Freshening Up Josquin With A Scholarly Flair, Down-To-Earth Clarity

Jesse Rodin leads his vocal ensemble, Cut Circle, on a new recording, ‘Josquin. I: Motets & Chansons.’

Josquin. I: Motets & Chansons. Cut Circle. Jesse Rodin, director. Musique en Wallonie MEW2307. Total time 62:52.

DIGITAL REVIEW – Stanford University musicologist Jesse Rodin has applied a rigorous methodology to isolate the core compositional techniques of Renaissance composer Josquin des Prez. By doing so, he believes he has finally rid the Josquin corpus of works falsely attributed to the composer for centuries. Rodin and his vocal ensemble, Cut Circle, display his results in Josquin. I: Motets & Chansons, a recording for the Musique en Wallonie label. The winnowing makes a great archive even greater.

Fans of early vocal music will want to keep track of the Musique en Wallonie catalog. As the name implies, this Belgian company is committed to recording medieval through Baroque music from the culturally rich Wallonia region, which includes Brussels. Although Josquin worked mostly in Italy, they are proud to call him a native son.

The Cut Circle album was supposed to come out in 2021, the 500th anniversary of Josquin’s death, but the pandemic delayed completion for two years. It was worth the wait. Everything about Josquin seems to have been reconsidered for this performance.

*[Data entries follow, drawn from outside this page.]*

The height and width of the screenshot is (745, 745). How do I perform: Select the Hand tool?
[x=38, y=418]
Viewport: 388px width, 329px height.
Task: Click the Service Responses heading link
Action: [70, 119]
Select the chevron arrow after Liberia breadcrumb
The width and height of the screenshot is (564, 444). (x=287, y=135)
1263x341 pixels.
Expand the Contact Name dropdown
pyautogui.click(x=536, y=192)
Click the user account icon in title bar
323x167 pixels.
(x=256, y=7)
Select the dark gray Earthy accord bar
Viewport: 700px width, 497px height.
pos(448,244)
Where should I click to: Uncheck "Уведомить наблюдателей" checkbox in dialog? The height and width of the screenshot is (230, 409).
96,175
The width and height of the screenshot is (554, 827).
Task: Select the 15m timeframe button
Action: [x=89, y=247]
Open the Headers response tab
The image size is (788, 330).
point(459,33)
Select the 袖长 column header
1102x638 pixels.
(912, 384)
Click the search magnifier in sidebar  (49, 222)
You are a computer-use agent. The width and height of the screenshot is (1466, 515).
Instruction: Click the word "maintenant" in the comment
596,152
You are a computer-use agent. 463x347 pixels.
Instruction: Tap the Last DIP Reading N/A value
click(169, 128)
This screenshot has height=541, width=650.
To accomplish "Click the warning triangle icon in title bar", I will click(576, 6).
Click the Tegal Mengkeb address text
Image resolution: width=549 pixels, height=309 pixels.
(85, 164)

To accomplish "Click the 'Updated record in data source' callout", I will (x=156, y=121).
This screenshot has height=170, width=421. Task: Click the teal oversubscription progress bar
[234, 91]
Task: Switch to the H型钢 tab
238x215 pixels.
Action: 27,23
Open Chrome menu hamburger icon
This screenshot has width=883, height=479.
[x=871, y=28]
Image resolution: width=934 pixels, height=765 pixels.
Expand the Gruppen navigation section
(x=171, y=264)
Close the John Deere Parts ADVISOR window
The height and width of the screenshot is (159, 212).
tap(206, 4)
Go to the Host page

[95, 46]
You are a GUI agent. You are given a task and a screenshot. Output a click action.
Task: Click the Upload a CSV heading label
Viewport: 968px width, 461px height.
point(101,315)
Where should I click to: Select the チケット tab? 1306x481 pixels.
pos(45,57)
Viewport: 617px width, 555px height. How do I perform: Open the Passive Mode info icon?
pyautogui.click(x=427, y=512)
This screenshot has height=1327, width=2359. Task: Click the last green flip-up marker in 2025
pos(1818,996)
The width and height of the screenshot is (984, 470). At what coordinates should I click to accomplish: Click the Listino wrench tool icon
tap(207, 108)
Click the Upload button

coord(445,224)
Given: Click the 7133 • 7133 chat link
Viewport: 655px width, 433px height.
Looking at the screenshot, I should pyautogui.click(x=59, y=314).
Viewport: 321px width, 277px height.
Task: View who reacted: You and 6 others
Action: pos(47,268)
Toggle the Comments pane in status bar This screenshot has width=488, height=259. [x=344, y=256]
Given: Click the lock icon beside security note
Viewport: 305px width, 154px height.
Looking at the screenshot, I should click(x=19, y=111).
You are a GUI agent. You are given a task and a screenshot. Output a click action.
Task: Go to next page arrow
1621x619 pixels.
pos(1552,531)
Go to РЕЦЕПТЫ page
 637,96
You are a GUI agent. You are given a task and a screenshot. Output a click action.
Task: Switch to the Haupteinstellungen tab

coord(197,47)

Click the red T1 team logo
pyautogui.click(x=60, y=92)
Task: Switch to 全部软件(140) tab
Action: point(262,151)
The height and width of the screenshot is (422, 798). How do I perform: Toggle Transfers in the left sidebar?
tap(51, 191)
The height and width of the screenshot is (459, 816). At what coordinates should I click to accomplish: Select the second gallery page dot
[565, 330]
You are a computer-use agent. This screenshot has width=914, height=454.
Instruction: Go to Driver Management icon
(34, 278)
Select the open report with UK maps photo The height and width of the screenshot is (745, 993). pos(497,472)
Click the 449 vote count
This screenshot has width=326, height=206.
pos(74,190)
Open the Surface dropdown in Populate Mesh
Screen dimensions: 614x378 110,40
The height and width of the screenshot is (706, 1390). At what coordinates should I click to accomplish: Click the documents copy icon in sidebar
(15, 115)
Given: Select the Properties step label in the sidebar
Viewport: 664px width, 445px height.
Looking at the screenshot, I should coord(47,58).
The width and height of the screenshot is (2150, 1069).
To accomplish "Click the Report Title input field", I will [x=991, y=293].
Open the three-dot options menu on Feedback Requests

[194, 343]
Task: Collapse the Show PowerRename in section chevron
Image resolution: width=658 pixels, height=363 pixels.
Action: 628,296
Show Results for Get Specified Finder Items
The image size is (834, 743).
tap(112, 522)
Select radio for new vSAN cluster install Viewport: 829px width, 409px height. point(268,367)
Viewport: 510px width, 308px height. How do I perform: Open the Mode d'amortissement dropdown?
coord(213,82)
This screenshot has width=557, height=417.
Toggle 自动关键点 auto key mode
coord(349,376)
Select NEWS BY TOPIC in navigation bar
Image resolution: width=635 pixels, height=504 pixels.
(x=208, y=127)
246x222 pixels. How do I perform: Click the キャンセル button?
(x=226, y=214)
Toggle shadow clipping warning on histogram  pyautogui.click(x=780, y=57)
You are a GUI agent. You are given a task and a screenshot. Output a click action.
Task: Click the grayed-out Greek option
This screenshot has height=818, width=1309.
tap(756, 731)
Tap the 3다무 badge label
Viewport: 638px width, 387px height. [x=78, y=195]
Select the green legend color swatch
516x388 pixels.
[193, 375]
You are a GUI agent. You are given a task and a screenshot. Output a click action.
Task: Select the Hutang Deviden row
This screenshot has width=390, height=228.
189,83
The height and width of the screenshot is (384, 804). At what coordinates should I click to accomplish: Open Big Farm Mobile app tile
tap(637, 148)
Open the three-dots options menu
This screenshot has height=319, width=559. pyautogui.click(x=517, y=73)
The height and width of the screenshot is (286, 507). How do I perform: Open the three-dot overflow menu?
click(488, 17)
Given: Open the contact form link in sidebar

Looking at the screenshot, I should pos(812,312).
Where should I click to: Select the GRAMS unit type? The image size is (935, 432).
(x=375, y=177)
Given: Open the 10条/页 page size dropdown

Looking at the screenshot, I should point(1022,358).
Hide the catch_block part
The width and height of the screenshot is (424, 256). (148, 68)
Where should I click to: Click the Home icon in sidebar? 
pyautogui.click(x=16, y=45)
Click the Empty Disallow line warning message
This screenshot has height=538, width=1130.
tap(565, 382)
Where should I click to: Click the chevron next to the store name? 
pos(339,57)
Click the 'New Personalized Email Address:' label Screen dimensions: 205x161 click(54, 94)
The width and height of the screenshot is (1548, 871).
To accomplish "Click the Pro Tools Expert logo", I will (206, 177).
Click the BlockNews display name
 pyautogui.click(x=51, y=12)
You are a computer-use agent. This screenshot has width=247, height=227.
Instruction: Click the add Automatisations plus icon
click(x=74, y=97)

The composer’s most famous work, “Ave Maria … virgo serena,” opens the set of seven motets. Rodin conducts it at a pace much brisker than usual. There is one voice assigned to each part. That in itself is not unusual, but the transparency offered by the small group is enhanced by the way the singers produce sound. They seem to focus on the front and top of their vocal apparatus, the way a person without classical training would naturally sing. It takes some adjustment on the listener’s part to appreciate it, but it does seem to be an effective strategy.

Again, the result is clarity. It’s also a deeply human sound — “real,” if you will, not rarified or operatic. It removes the expected loftiness from the music, making Josquin’s emotional use of rhythm and dissonance feel like a friend telling you a secret. This is a departure from most Josquin recordings, which present his music as ineffable, a distant beauty, a sonic Sistine Chapel. Not everyone will like this change. It requires more active listening rather than letting the polyphony be a background wash of blurred colors.

In his accompanying essay, Rodin mentions an interesting element of his historically informed approach: These works were designed for the elite, so they would have been sung in small spaces, often with tapestries on the walls preventing reverberation. “The key to unlocking what is most special about his music is ensuring that the individual voices are audible,” he writes. Rodin himself, along with Jesse Lewis, produced and engineered the recording, creating a thrillingly intimate sound (especially through headphones).

That intimacy does not prevent richness in the texture when appropriate. Cut Circle comprises seven singers, who appear in various configurations of three to six voices. The motet “Pater noster … Ave Maria,” written in six-part counterpoint, has a satisfyingly full sound.

Cut Circle’s everyman style of singing works especially well for the pieces Josquin designed to display his puzzle-loving mind. The motet “Ut Phebi radiis/Ut re mi fa sol la” is a fine example. For the first half of the song, each line starts with one or more pitches of a rising six-note scale — a hexachord, sung on the syllables that were used before the modern “do, re, mi” came into practice. Each line then continues with Latin lyrics comparing the power of the Virgin Mary to that of King Solomon and of the oars of sailors looking for the Golden Fleece. In the second half, as the poem continues, the scale reverses course.

The remainder of the album is a collection of secular songs. Some are sad or dark, such as “Nimphes, nappées/Circumdederunt me,” in which chromaticism represents the poet’s longing for death. But there are also hints of fun, showing quite a different side of Josquin. In “Baisiez moy,” someone tries to convince his lover to kiss him. She refuses, explaining, “If I were to do something silly, my mother would regret it.” In the tradition of madrigals, Josquin writes the whole conversation for four voices in imitative counterpoint rather than assigning one voice per character. Cut Circle savors the interplay of musical ideas, singing the 16th-century French text with hearty commitment and a wink and a nod to the poem’s implied naughtiness.

In the best tradition of academia, Rodin wants everyone to have access to his years of labor. Thus, with the help of technical director Craig Sapp and fellow scholar Joshua Rifkin, he has put together the impressive Josquin Research Project, which offers free digital scores of not only Josquin’s own oeuvre but also pieces by his contemporaries. Any curious and determined listener can discover the ingredients that make the Josquin compositional style so delicious.